◆ **Task item**: In the entries below, find every line holding the string "will" and collect it.

═══ The data ═══

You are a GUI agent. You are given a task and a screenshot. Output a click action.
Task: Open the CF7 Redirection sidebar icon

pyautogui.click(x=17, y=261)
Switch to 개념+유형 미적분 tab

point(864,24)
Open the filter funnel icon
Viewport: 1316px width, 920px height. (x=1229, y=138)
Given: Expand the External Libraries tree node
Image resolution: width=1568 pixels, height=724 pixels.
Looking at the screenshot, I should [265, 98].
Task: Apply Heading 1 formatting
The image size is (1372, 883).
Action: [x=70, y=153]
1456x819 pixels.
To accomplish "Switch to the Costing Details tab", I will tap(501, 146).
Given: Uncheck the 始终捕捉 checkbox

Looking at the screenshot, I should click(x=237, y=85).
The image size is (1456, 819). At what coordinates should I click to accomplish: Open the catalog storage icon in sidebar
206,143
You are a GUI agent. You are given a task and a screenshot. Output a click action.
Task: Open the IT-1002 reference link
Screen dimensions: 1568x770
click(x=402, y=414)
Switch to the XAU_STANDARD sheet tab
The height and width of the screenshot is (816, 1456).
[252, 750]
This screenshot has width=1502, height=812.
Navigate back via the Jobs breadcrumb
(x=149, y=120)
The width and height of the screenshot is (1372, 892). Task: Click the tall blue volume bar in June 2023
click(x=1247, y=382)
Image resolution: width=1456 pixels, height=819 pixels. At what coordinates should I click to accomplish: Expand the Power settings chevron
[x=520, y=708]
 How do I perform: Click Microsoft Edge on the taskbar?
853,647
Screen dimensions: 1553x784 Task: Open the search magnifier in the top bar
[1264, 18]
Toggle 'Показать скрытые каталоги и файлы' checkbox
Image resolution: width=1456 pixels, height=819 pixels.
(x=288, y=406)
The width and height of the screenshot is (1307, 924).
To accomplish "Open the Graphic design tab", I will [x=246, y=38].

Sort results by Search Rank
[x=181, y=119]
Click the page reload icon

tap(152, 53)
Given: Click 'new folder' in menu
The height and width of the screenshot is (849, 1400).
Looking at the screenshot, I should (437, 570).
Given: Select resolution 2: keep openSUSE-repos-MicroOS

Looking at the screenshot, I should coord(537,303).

═══

◆ **Written response**:
To accomplish "Switch to the Costing Details tab", I will tap(501, 146).
To accomplish "Open the Graphic design tab", I will [x=246, y=38].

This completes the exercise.